Copyright and Picasa
But you don't have a fair right to it either.
Try and profit from one of anyone elses images and you'd not have much of a
leg to stand on.
Sounds to me like you are trying to justify putting an image you have seen
on the web to promote your own business. as I understand it, the US
copyright law (not anyone elses) states that it is for non profit
organisations like charities. Not companies and not websites for the fun of
it.
jump up and down all you like, it seems that you using my photo is more
upsetting to you than it is to me.
curious, do you work for webshots. They like to bluff as well but they pull
the images before it gets into a bum fight.
"Joseph Testagrose" wrote in message
...
People, stop the stupid comments in reference to us copyright law and
read up on it. Once you have published your work you do not have an
absolute right to it, fair use trumps your rights. If you do not want
fair use to trump yorr rights then dont post your pictures, READ THE
CASE LAW AND STOP COMPLAINING ABOUT THE FAIR USE OF YOUR COPYRIGHT
PICTURES. GROW UP AND LEARN ABOUT FAIR USE AND BY THE WAY LEARN ABOUT
WHETHER YOUR PICTURE IS EVEN ENTITLED TO COPY RIGHT PROTECTION.
On Fri, 31 Oct 2008 19:45:17 +0000, Peter Hucker
wrote:
On Mon, 20 Oct 2008 22:52:05 +0100, Richard Brooks
wrote:
Peter Hucker said the following on 20/10/2008 19:53:
On 20 Oct 2008 18:30:20 GMT, mrorwell mrorwell wrote:
Even if a photo (or any work) is uploaded to a newsgroup, you are not
automatically granted the right to use it as you choose.
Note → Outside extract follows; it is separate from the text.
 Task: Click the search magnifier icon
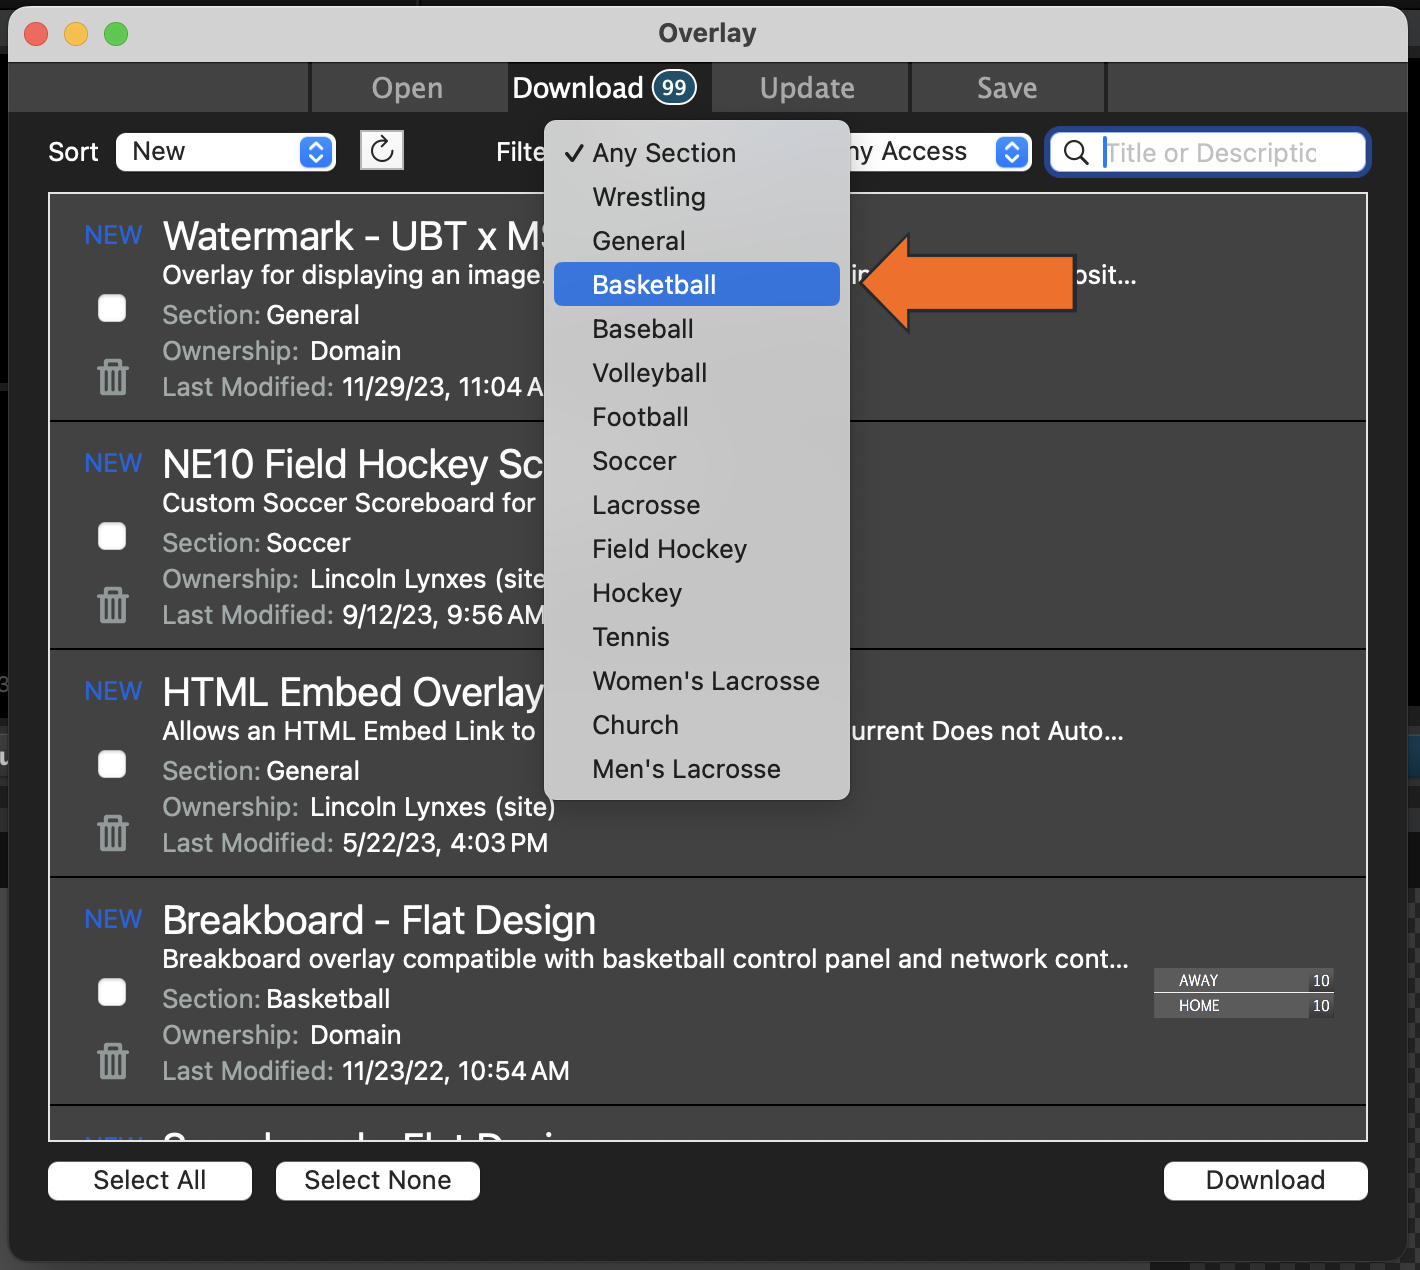tap(1076, 152)
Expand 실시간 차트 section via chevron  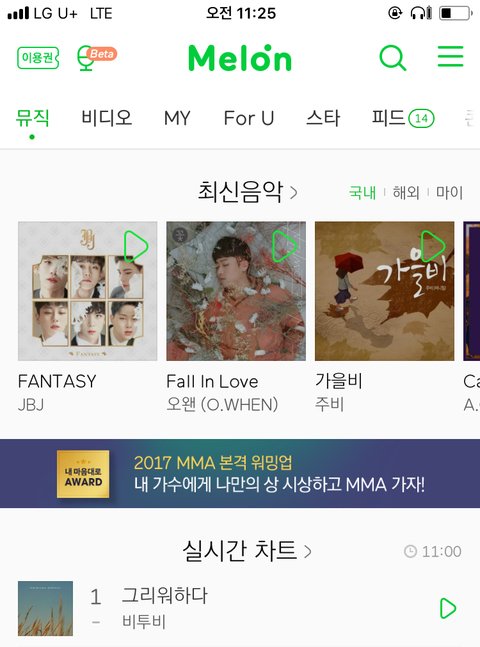(x=307, y=551)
Uploading it
does NOT put it in the public domain. There is never a time when it
automatically goes in to public domain until after the copyright
expires.
Under current US law, could be 100+ years. (You have the Disney
corporation (among others) to thank for pushing for longer and longer
copyrights.)
Granted, the copyright holder may have a difficult time preventing you
from using it or tracking you down if you do use the photo without
permission, but they have (almost) complete legal control over its
use.
The "almost" part refers to gray areas surrounding parody and reviews.
But copyright is WAY to complex to be explained in 2 paragraphs.
Check
wikipedia for a better overview and links to more detailed
explanation.
Then the US have it completely wrong.
What is the difference between people seeing your work on the
newsgroup, and people seeing your work on somebody else's webpage,
with attributions to you?
They didn't ask?
Not enough of a difference. The people accessing them are still seein
a photo with the author's name on it, all that has changed is the
method they use to access the photo.